Noch zwei Anmerkungen:

1. Ich würde die 6,8V mit Hardware realisieren also das der Analogausgang z.B. 10V liefert als max und von einem Spannungsteiler aufgeteilt wird. Somit hättest Du weiterhin die volle Auflösung des Ausgangs. IMHO besser einen Stromausgang nehmen und mit einem Widerstand aus 0..20mA die 0..6,8V machen. Der Widerstand müsste dann 340Ohm betragen alternativ (da in der E-Reihe vorhanden) zwei Präzisions-Widerstände mit 680Ohm parallel schalten.

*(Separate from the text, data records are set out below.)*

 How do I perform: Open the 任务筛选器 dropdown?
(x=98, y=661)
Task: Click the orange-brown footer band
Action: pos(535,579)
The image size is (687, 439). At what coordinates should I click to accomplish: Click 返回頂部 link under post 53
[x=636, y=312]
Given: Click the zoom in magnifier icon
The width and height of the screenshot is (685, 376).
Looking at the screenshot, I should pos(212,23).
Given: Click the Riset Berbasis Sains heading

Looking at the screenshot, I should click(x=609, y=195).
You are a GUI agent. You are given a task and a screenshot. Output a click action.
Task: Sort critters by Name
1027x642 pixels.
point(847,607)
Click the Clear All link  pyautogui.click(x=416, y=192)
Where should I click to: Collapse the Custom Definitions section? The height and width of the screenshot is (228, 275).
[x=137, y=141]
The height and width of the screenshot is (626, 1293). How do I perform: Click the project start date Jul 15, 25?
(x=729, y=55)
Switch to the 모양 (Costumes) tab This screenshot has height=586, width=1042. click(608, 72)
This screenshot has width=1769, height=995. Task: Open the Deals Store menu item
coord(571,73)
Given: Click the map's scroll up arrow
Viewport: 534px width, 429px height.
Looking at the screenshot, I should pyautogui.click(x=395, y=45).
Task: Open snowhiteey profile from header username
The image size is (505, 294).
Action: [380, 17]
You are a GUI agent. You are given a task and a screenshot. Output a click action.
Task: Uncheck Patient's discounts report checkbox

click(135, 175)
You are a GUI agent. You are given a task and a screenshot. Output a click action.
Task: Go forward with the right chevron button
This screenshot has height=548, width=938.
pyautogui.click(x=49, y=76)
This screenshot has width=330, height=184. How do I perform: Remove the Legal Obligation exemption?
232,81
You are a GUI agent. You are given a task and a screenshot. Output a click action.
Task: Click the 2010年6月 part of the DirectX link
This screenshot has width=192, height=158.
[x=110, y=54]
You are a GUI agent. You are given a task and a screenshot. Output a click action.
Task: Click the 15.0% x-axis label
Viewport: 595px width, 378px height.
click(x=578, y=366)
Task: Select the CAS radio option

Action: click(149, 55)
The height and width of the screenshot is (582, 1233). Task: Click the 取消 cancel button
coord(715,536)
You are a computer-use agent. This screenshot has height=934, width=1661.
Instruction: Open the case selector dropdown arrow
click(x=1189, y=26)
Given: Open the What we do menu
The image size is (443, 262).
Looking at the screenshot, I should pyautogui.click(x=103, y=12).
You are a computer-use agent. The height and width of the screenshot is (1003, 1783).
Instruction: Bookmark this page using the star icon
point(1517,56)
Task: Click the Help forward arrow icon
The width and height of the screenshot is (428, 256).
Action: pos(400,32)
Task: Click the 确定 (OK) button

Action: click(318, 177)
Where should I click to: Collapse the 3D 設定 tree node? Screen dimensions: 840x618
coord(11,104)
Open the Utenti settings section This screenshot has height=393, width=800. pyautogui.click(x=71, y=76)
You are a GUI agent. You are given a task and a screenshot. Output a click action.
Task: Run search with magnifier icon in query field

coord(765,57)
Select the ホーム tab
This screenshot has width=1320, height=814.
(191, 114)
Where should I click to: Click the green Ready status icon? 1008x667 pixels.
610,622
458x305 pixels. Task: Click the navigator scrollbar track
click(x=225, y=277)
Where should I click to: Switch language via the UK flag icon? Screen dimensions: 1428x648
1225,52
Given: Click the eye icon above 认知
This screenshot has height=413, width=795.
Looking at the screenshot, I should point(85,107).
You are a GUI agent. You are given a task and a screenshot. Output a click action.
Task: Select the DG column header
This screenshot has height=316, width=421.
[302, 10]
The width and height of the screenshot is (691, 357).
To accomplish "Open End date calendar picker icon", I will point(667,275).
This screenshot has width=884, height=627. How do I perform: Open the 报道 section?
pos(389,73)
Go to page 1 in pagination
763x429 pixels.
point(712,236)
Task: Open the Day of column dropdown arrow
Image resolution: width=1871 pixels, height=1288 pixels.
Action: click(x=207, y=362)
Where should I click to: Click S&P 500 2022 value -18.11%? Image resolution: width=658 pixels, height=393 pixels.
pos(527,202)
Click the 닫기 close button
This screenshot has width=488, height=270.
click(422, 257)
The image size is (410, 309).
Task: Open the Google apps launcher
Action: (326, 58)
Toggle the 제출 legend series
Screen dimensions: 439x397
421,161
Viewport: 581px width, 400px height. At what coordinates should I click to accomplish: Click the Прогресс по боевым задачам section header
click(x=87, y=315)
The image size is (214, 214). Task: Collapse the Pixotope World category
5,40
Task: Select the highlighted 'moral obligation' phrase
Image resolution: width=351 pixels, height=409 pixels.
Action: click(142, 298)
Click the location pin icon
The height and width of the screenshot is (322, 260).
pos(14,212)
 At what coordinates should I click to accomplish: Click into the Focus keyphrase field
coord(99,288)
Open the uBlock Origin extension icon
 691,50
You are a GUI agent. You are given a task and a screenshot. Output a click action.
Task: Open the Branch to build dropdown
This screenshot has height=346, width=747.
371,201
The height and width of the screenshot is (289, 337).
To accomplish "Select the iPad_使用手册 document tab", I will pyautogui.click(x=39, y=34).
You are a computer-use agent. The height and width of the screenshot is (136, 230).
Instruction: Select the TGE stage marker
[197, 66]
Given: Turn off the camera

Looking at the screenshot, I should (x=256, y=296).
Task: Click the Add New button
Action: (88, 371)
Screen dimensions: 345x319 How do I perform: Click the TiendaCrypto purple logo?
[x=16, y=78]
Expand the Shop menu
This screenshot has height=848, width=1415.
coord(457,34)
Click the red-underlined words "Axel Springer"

2. Beim Ausmessen des Potis mal darauf achten ob der Spannungswert halbwegs Linear ist also linker Anschlag Wert 1, rechter Anschlag Wert 2 und Mittelstellung ca. die hälfte. Damit man ohne das Poti auszubauen abschätzen kann das es auch ein Lineares Poti ist. Und das man einen Eindruck davon bekommt wie stark der "Spannungsteiler" (=das Poti) belastet wird.


----------



## klaly (7 August 2007)

Hallo Dotzi, 

ich hatte vor ein paar Tagen deine Frage zu digitalem Poti gelesen. 

Zufällig bin ich Gestern auf ein IC gestoßen, daß ein digitales Poti 
(Spannungsteiler) realisieren kann. 

Bezeichnung: X9C102
Hersteller:     Intersil

Hier der Link: http://www.elfa.se/pdf/73/730/07301559.pdf

mfG. Klaly


----------



## Dotzi (6 Oktober 2007)

So, nun bin ich an die Anlage gekommen und konnte testen. So einfach wie ich es mir gedacht habe ging es nicht. 
Nun meine Frage. Gibt es noch Hersteller von Motorpotis für Industriebedarf? 
Meine Anforderungen wären da: 
- Motor 24V
- 2 x Poti (1 x Rückmeldung an Steuerung, 1 x Nutzung durch Verbraucher)

Wenn jemand mir da weiterhelfen könnte, wäre es toll.

Gruß


----------



## edi (6 Oktober 2007)

www.micronor-ag.ch


----------